There are five weeks until Super Tuesday, March 3. To prepare, read City on a Hill Press’s guide on the leading Democratic candidates’ views, policies and positions.
This week, read about the candidates’ records and positions on immigration.
Candidates listed either polled above 5 percent based on RealClearPolitics’ California average between Jan. 1 and 21, or participated in the Jan. 14 debate in Iowa — the last debate before the Iowa caucuses on Feb. 3.
Bernie Sanders, 78
Senator from Vermont
Sanders’ proposal, one of the most progressive among Democratic candidates, includes halting deportations while current policies are reviewed, reuniting separated families, closing most detention centers and calling a summit of leaders from Central and South American countries to discuss the causes of migration. His plan prioritizes creating a fast pathway to citizenship for people who’ve lived here for at least five years or qualify for DACA, decriminalizing immigration and abolishing ICE and CBP. He will also strengthen immigrant labor rights by restructuring work visas and ending workplace raids.
As the son of an immigrant, Sanders has been a consistent advocate for a clear path to citizenship and an outspoken critic of Trump’s immigration policies. His decision to vote against immigration reform in 2007 due to the bill’s lack of labor protections has drawn criticism.
Joe Biden, 77
Former vice president under President Barack Obama
Biden’s administration would reverse policies that separate families, replace Trump’s asylum laws and reinstate DACA. He vows to create a clear path to citizenship and distribute more visas. To address international drivers of immigration, $4 million would be distributed to Central American governments over the course of his first term. Unlike his more progressive rivals, he does not plan to decriminalize immigration or abolish ICE.

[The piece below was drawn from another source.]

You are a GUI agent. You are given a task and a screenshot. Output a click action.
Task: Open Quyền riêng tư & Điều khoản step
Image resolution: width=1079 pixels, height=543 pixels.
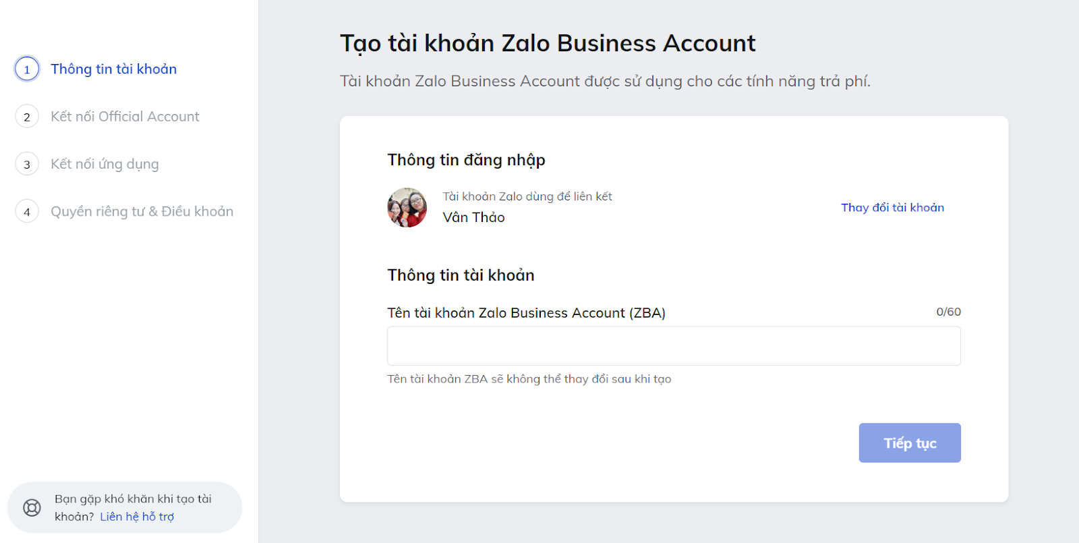click(x=142, y=212)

As vice president, Biden helped create programs like DACA and DAPA, which provided relief to undocumented immigrants, and secure a $750 million aid package for Central American countries working to address the root causes of migration. He has been criticized because the Obama administration deported over 3 million people between 2008 and 2016.
Elizabeth Warren, 70
Senator from Massachusetts
Warren’s plan prioritizes expanding citizenship, decriminalizing unauthorized border crossings to prevent the separation of families, reducing migrant detention and accepting upward of 125,000 refugees annually. Through expanding DACA, those who have lived in the U.S. since they were children will be granted citizenship. While she wouldn’t abolish ICE, it would be restructured and separated from law enforcement. Warren would establish independent immigration courts, eliminate private detention centers and investigate serious violations against detained immigrants.

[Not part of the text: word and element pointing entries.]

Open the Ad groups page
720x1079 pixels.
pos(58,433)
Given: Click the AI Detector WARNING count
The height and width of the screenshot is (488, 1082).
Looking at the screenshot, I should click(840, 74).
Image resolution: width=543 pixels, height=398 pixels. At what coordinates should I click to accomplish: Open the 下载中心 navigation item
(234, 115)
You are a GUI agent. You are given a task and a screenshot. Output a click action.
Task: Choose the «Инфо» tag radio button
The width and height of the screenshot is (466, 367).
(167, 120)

Warren has a clear history of supporting immigrants and refugees, demonstrated through her frequent criticism of Trump’s policies and support for a 2013 immigration reform bill.
Pete Buttigieg, 38
Mayor of South Bend, IN
Under Buttigieg, the U.S. would create a clear pathway to citizenship for undocumented immigrants living in the U.S., modernize the visa system, establish independent immigration courts and expand labor protections. Though Buttigieg doesn’t support decriminalizing immigration or abolishing ICE, he would prioritize screening migrants considered a threat to public safety, end the separation of families, eliminate private detention centers and drastically reduce detention. He also plans to expand protections for asylum seekers, raise the refugee cap to 125,000 in his first year and create facilities specifically designated for housing refugees.
As mayor of South Bend, IN, he created a system to warn the Latinx population of ICE raids and established a municipal ID program that enabled undocumented immigrants to fill prescriptions and open bank accounts.
Amy Klobuchar, 59
Senator from Minnesota
Klobuchar’s reform would center on outlining a pathway to citizenship, continuing support of the DREAM Act and providing border security, a plan that she says could save the U.S. $158 billion over 10 years. She would reduce the size of detention centers while limiting ICE’s budget, end the separation of families, increase protections for child migrants and refugees and protect funding for Central American countries. She plans to expand the number of refugees the U.S. will accept to pre-Trump levels and restore asylum policies for those fleeing domestic violence.
As a Senator, Klobuchar consistently pushed for immigration reform, under the Bush administration and voting in favor of a reform bill in 2013.
Tom Steyer, 62
A Steyer administration would reinstate DACA and DAPA, establish a clear path to citizenship, decriminalize illegal border crossingws and improve on the visa system. To address Trump’s border crisis, he would end the separation of families and use of extreme detention practices while simultaneously restructuring ICE. His plan would also include legislation allowing the legal entry of climate change refugees into the U.S.
Steyer’s commitment to supporting reform is reflected in his past efforts to provide legal services to over 1,600 immigrants and refugees, aid in the renewal application process for 1,100 DACA candidates and recruit 7,100 professionals to fight for the rights of immigrants.